**Materials provided:**
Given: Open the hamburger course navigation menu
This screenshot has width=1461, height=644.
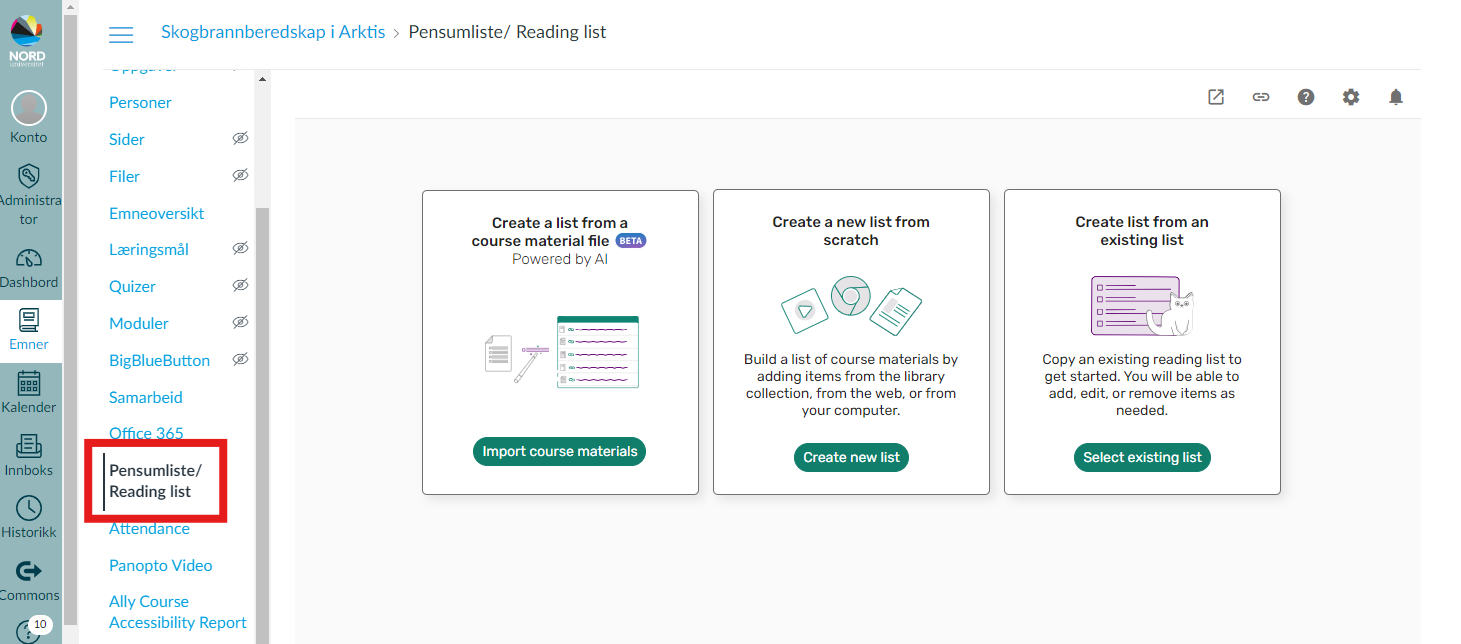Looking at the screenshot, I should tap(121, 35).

...

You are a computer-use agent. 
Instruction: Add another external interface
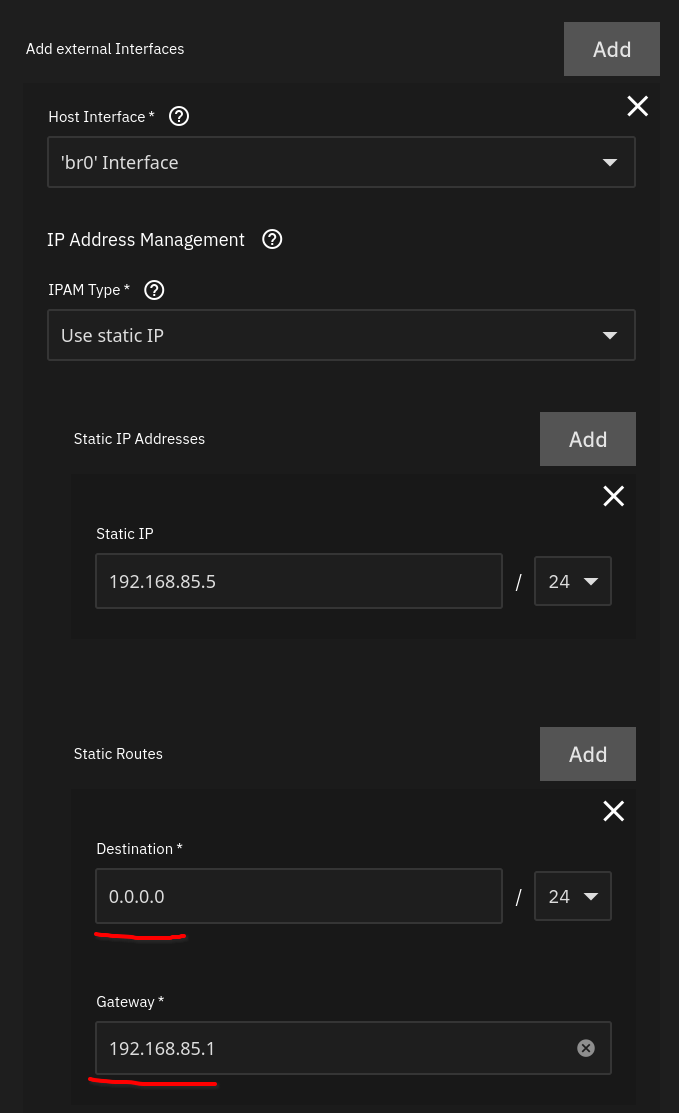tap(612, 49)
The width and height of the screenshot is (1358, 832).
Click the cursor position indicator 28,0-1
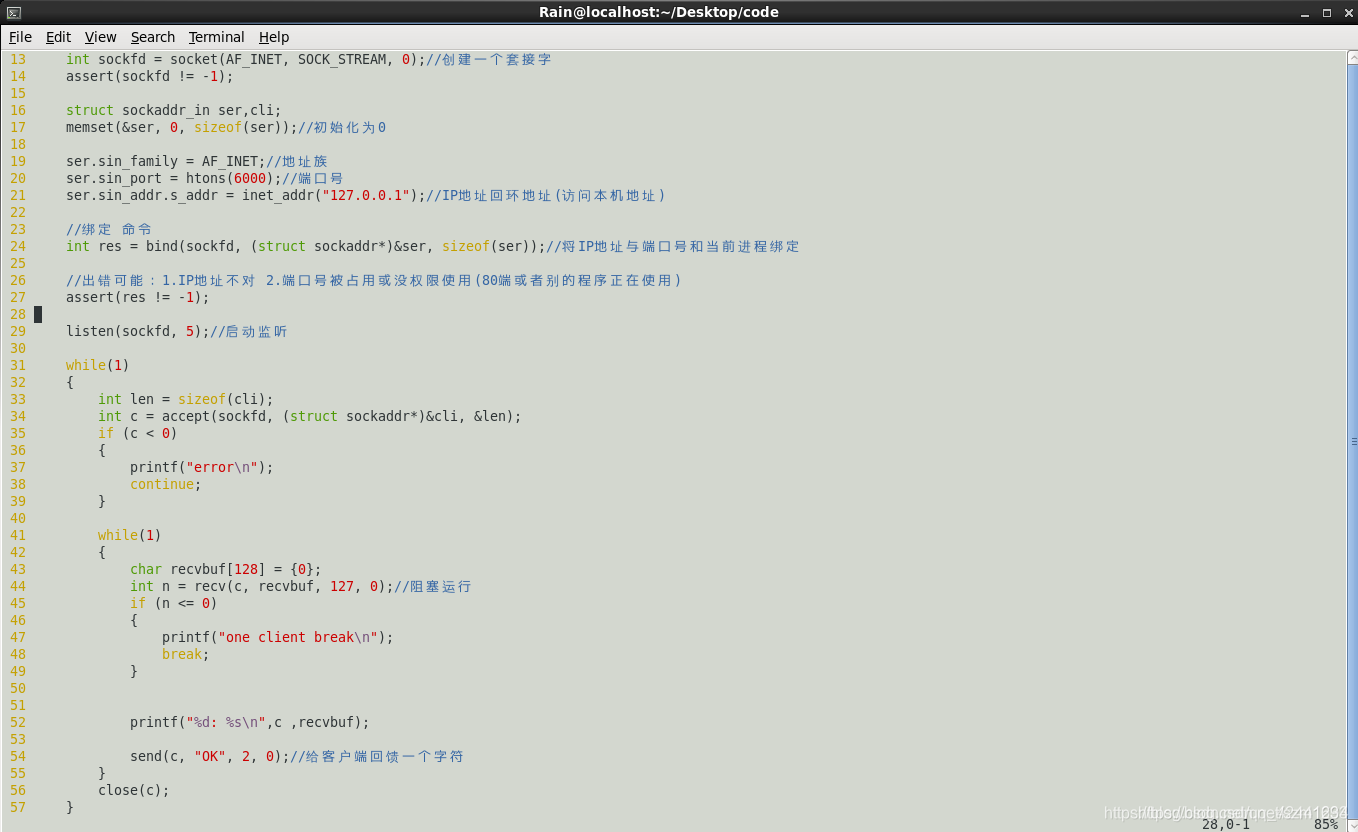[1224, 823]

**What the task requires:** Repeat the lines starting at the one containing "You are a computer-use agent." and ending after the one containing "[1224, 823]", with both of those lines included and the pictures left out.

**Answer for this exercise:**
You are a computer-use agent. 
Instruction: Add another external interface
tap(612, 49)
The width and height of the screenshot is (1358, 832).
Click the cursor position indicator 28,0-1
[1224, 823]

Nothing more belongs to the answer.